Begin at the line that has "The image size is (757, 876).", stop after the line that has "Click the second port icon marked X", and print exactly those lines from the records below, without any pictures.

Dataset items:
_ _ _ _ _

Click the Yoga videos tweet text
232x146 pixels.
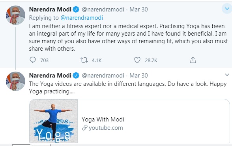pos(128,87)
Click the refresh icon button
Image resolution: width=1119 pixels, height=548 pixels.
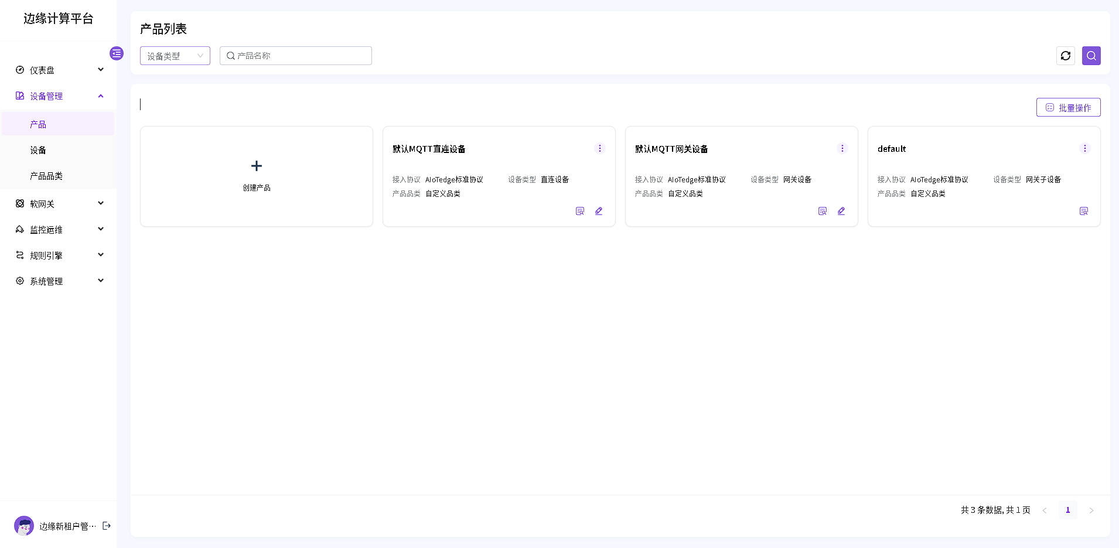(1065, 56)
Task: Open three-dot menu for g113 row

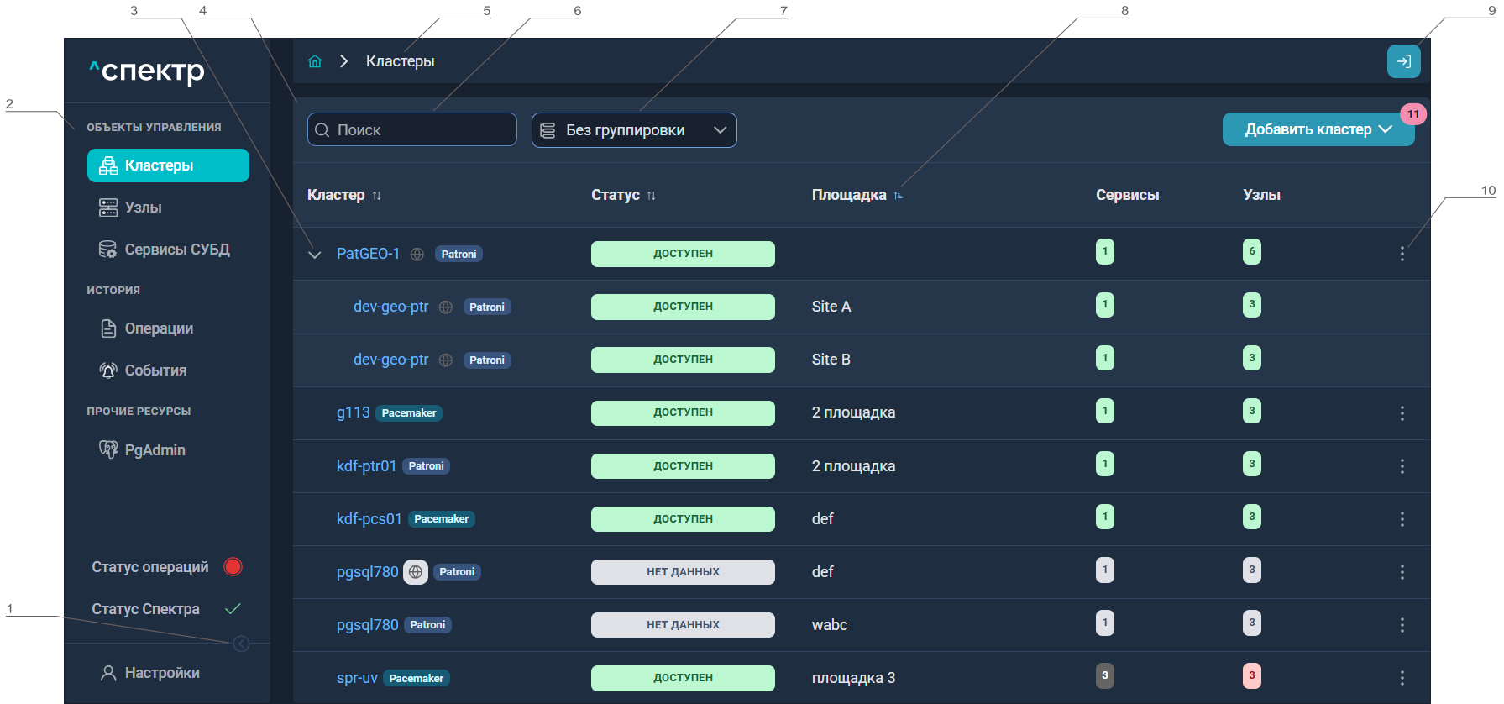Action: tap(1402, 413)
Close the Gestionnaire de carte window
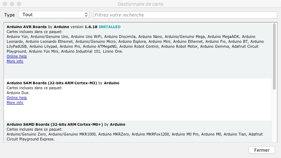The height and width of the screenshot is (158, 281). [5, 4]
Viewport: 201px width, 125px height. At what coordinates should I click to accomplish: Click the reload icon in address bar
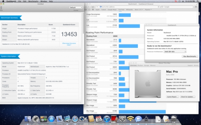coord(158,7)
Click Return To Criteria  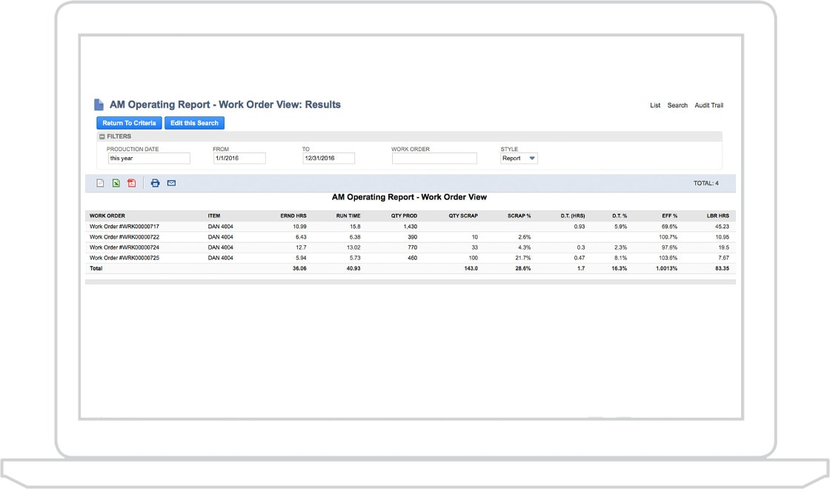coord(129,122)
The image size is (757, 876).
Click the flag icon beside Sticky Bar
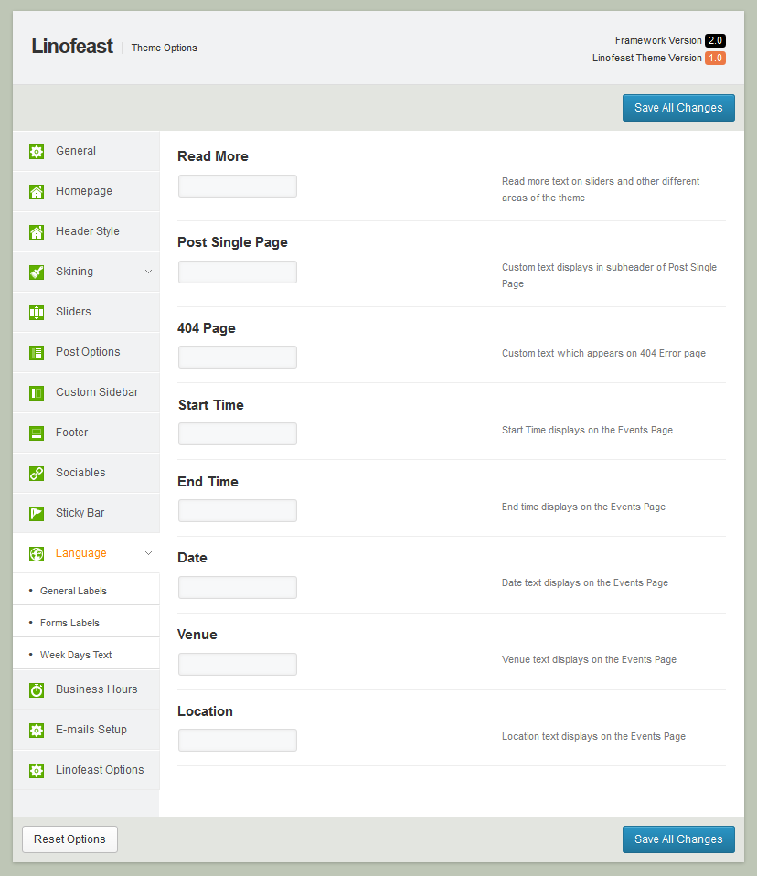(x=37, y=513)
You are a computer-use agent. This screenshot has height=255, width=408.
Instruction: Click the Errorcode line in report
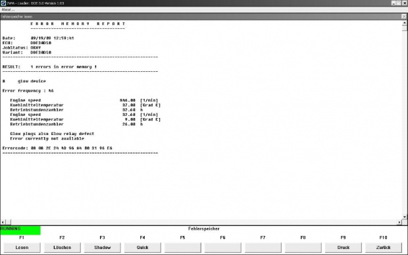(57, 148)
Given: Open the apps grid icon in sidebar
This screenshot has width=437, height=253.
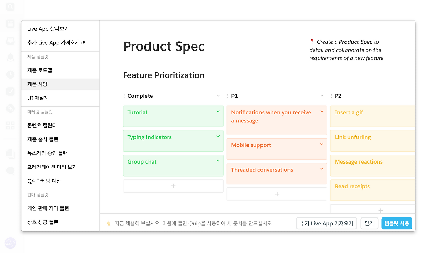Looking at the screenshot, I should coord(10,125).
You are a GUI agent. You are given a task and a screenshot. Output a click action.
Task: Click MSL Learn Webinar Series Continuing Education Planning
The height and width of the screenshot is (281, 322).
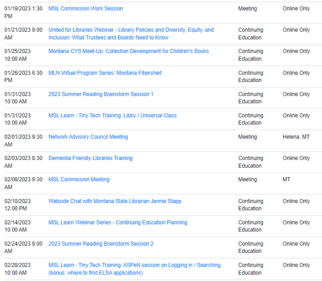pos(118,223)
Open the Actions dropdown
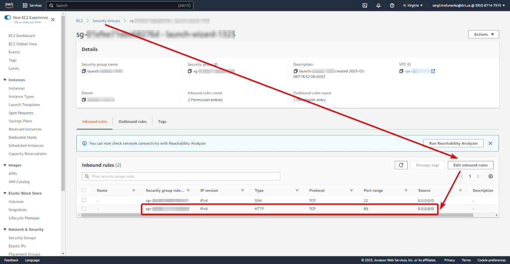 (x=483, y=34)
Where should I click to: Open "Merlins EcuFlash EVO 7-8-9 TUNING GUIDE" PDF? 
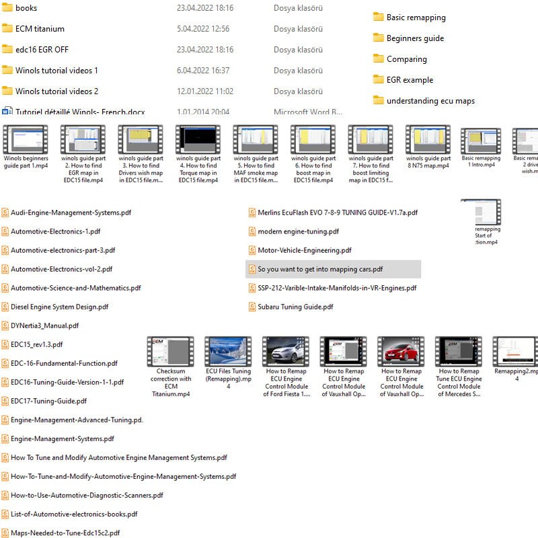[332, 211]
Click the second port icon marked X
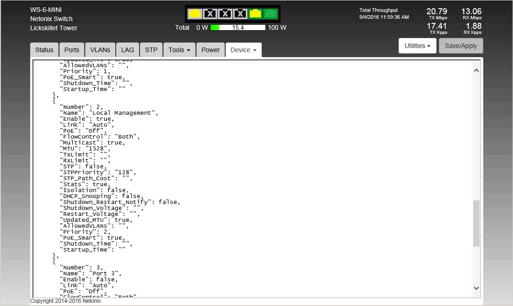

_ _ _ _ _

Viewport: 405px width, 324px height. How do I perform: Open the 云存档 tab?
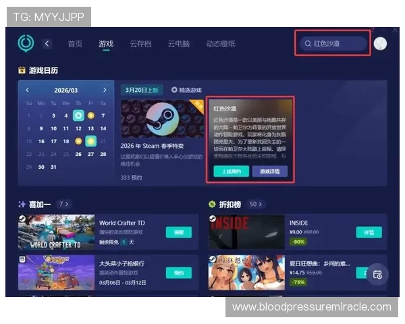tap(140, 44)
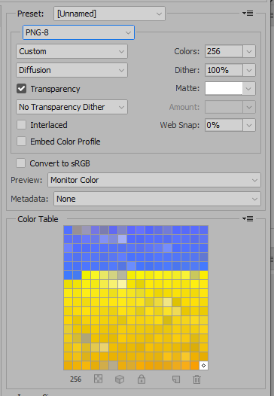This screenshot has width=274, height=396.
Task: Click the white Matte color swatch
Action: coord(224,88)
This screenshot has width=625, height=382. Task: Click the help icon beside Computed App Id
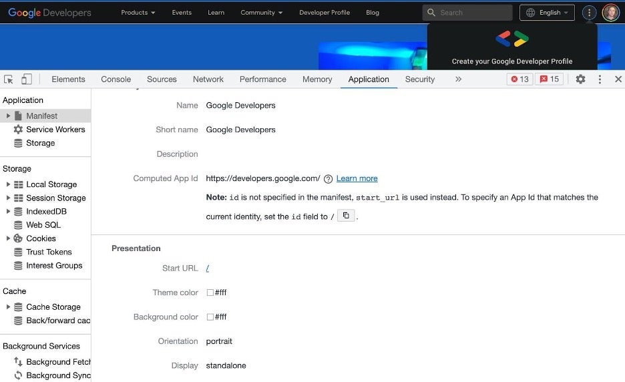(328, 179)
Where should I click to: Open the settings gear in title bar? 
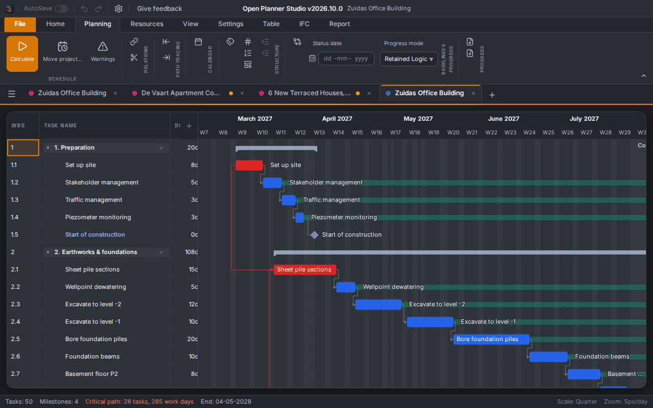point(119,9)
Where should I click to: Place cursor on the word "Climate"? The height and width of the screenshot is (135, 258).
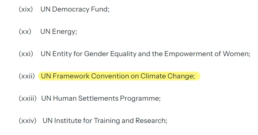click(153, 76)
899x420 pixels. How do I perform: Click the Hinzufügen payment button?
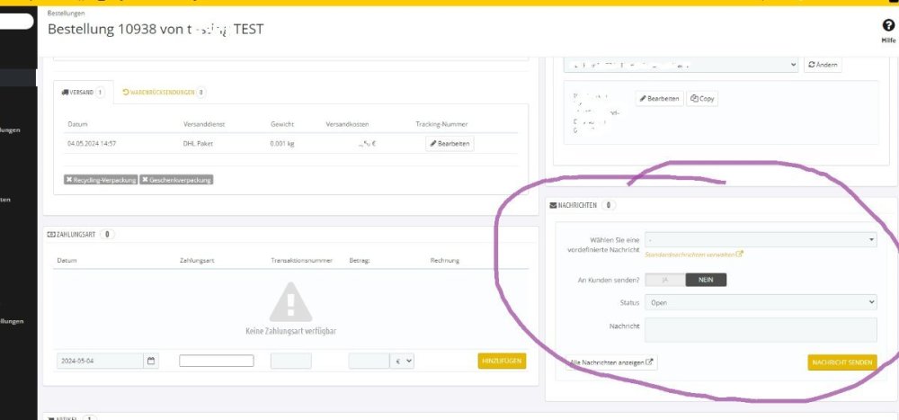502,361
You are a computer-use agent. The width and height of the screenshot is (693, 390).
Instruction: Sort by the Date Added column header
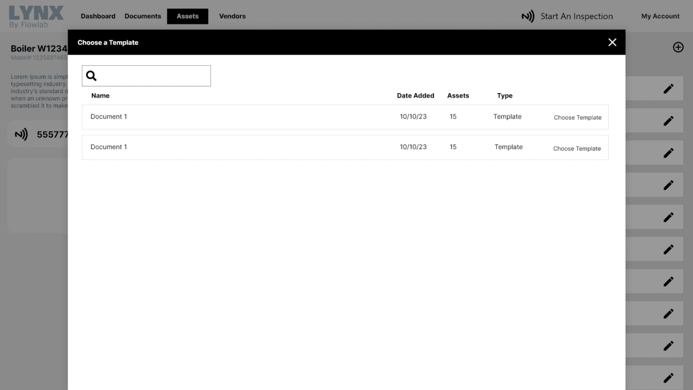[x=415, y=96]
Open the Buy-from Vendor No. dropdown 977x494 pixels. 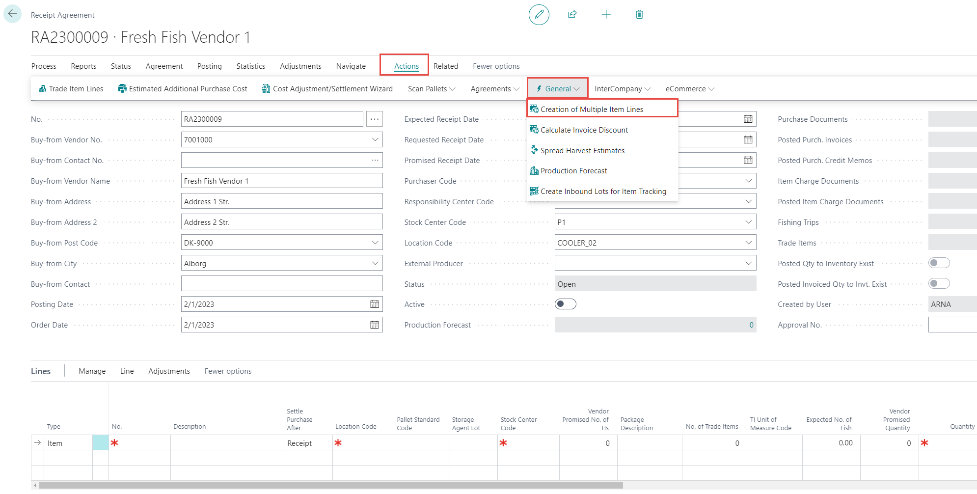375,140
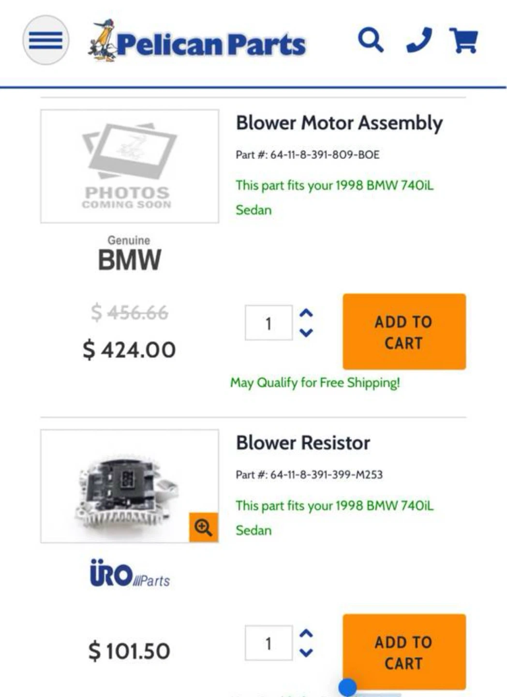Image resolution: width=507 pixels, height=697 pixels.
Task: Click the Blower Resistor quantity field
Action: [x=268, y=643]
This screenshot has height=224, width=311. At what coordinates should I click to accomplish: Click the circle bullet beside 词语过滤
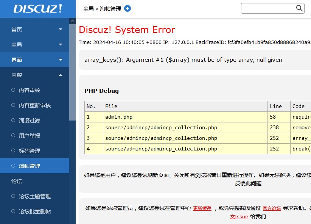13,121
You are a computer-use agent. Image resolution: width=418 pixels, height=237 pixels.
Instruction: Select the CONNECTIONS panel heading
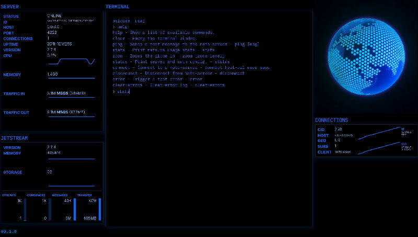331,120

_ _ _ _ _

[Task solution]
The image size is (757, 876).
Click the flag icon beside Sticky Bar
(x=37, y=513)
You are a computer-use agent. This screenshot has height=255, width=408.
Instruction: Click the Errorcode line in report
(57, 148)
Given: Open the apps grid icon in sidebar
This screenshot has width=437, height=253.
Looking at the screenshot, I should coord(10,125).
You are a GUI agent. You are given a task and a screenshot. Output a click action.
Task: Click MSL Learn Webinar Series Continuing Education Planning
The height and width of the screenshot is (281, 322).
pos(118,223)
Open the Actions dropdown
 (x=483, y=34)
Where should I click to: Open "Merlins EcuFlash EVO 7-8-9 TUNING GUIDE" PDF? 
[332, 211]
Click the second port icon marked X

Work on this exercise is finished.